Enviada em 04/09/2018

Na obra literária alemã “Os sofrimentos do jovem Werther”, de Johann Goethe, o protagonista Werther encontra no suicídio uma forma de livra-se das dores de um amor não correspondido. A temática da infelicidade fez com que parte do jovem público leitor, no século XVIII, passasse a espelhar-se nos anseios do personagem, passando a ver a morte como forma de libertação da pressão do surgimento das resposabilidades da vida adulta. Nesse sentido, percebe-se que é um problema de saúde pública referente à depressão, que se alastra ao longo dos séculos e hoje, no Brasil, a taxa de suicídio entre os jovens vem aumentando gradativamente, evidenciando a urgência de alteração desse cenário preocupante.

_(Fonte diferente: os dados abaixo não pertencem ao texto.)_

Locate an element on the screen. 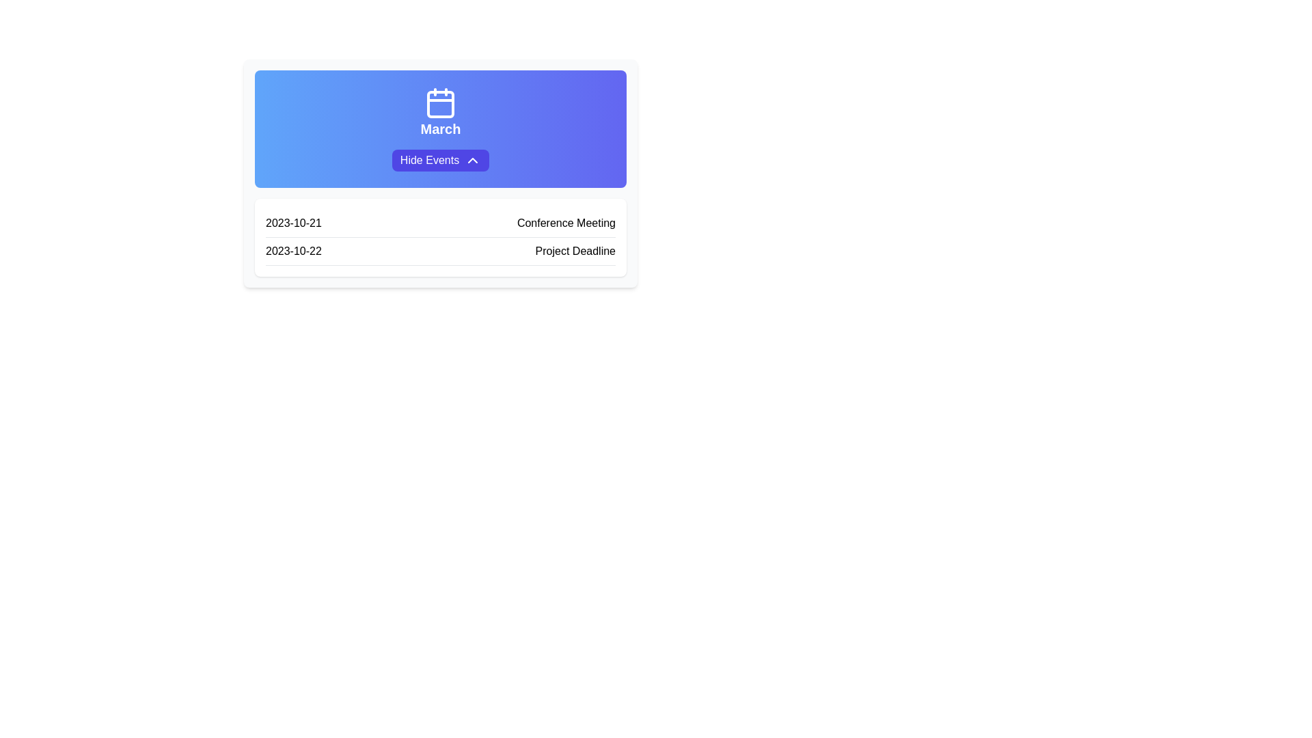 This screenshot has height=738, width=1312. the rectangular button with a purple background labeled 'Hide Events' to change its opacity is located at coordinates (440, 160).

O perído da adolescência é a época mais conturbada da vida, onde os hormônios estão à “flor da pele”, ocorrendo mudanças físicas e psíquicas que perpassam a construção da sexualidade. Contudo, a aparição de responsabilidades, escolha de profissão e a pressão para a aprovação no vestibular são iminentes, porém  muitas vezes não suportadas, acabam vendo no suicídio o único meio de livrar-se dos problemas.

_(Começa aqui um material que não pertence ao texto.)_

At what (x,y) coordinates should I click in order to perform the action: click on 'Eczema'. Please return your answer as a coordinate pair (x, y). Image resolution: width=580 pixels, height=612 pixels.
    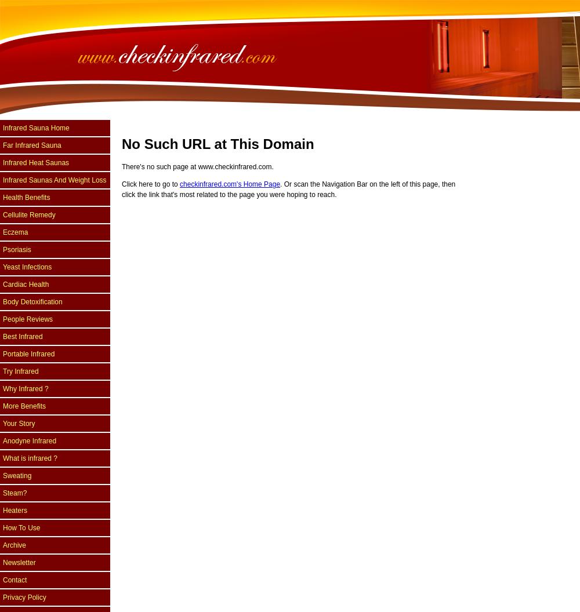
    Looking at the image, I should click on (15, 232).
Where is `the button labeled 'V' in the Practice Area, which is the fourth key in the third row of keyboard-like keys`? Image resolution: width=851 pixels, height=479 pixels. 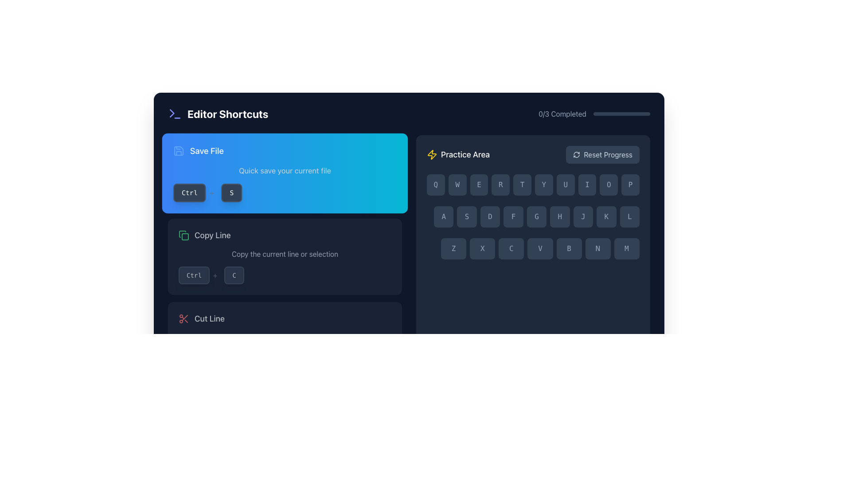
the button labeled 'V' in the Practice Area, which is the fourth key in the third row of keyboard-like keys is located at coordinates (540, 248).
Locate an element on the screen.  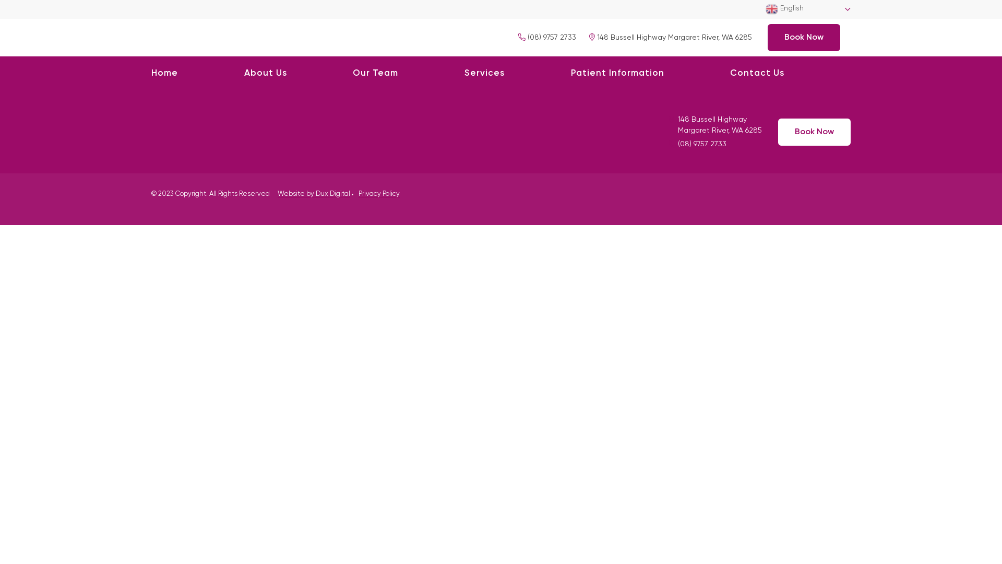
'(08) 9757 2733' is located at coordinates (547, 36).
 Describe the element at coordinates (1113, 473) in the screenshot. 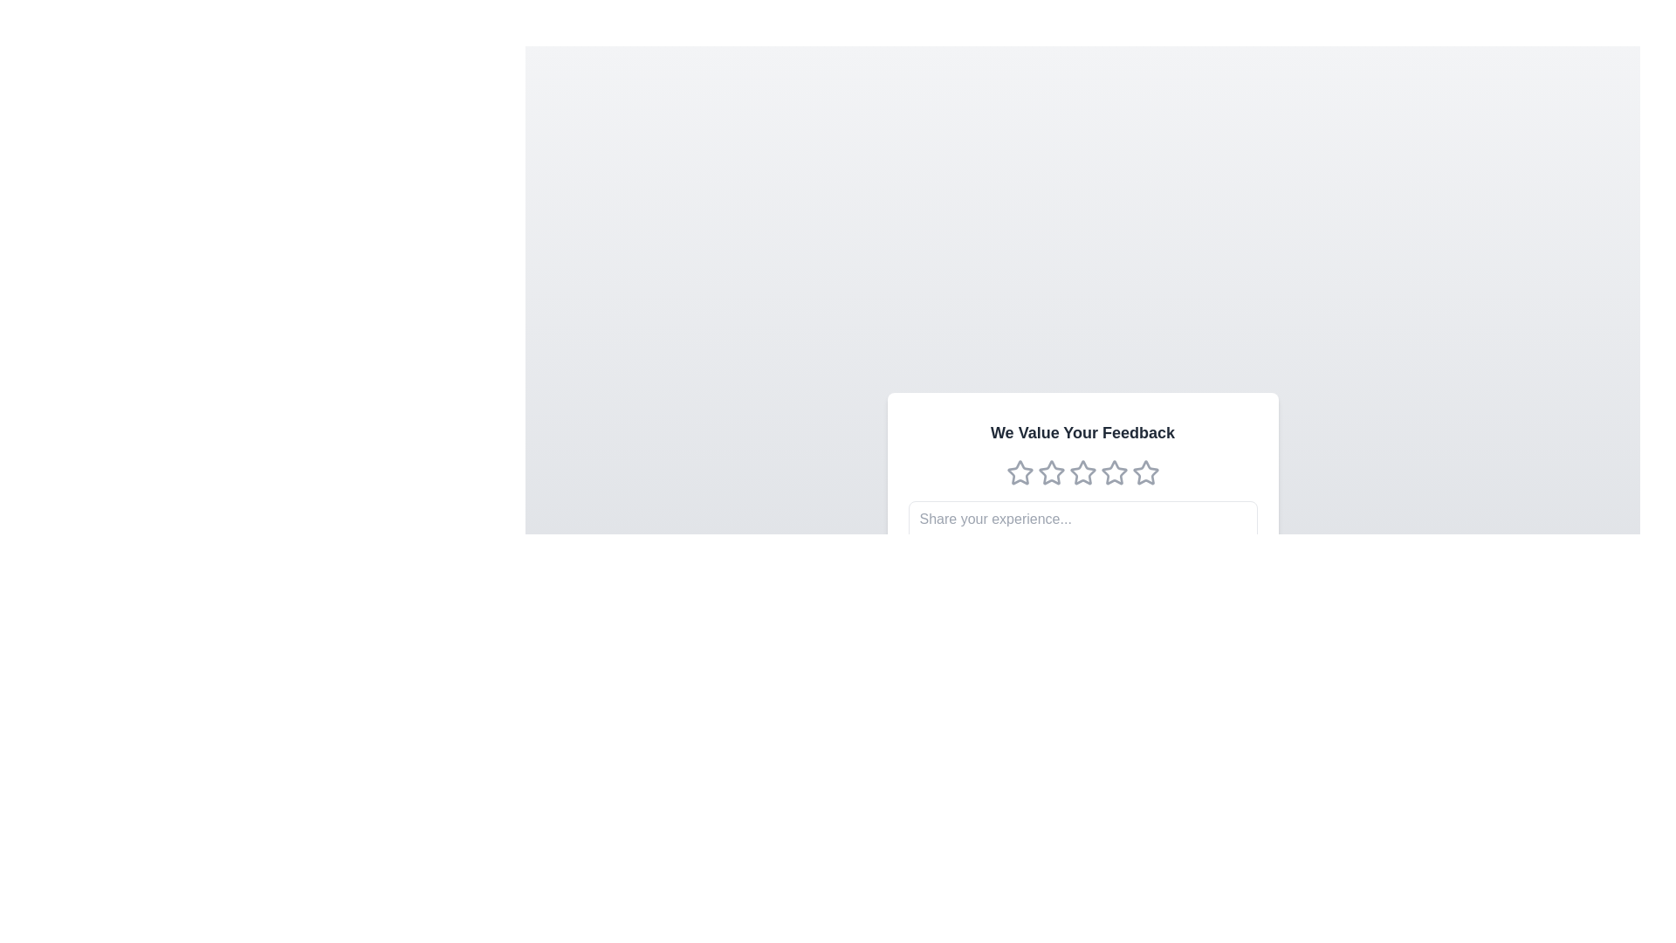

I see `on the fourth star icon in the rating system, which is outlined and gray, located beneath the heading 'We Value Your Feedback'` at that location.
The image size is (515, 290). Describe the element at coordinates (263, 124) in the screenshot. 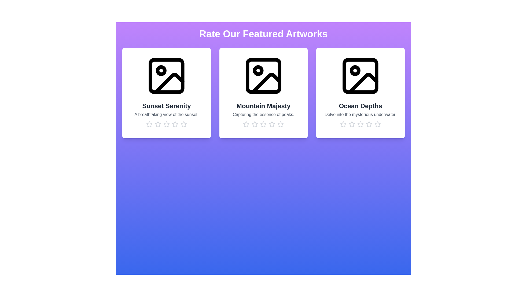

I see `the rating for the artwork 'Mountain Majesty' to 3 stars` at that location.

Em consequência disso, vê-se, a todo instante as restrições e preconceitos ao se falar sobre depressão, onde que  a doença é o principal agente na decisão de suicidar-se, pois um indivíduo com o  estado mental saudável não é capaz de cometer suicído. A depressão afeta os jovens  com mais facilidade, devido ainda estarem ocorrendo reações químicas em seu cérebro. Sendo assim, segundo a Organização Mundial da Saúde (OMS), o suicídio é a segunda maior causa de morte no planeta entre jovens de 15 a 29 anos.

Nota-se que o suicídio se tornou um problema de saúde pública no Brasil. Para alterar esse cenário, portanto, cabe ao Ministério da Educação junto com as escolas, impor a implementação de um profissional formado em psicologia por escola, tendo como objetivo palestras semanais sobre a valorizaçõa da vida e acompanhamento gratuito para alunos que apresentam cintomas de depressão. Além disso, os responsáveis devem ser mais atentos ao comportamento dos filhos em casa e na internet, promovendo o diálogo frequente. Dessa forma, as taxas de suicídio amenizarão e construiremos uma sociedade mais empática.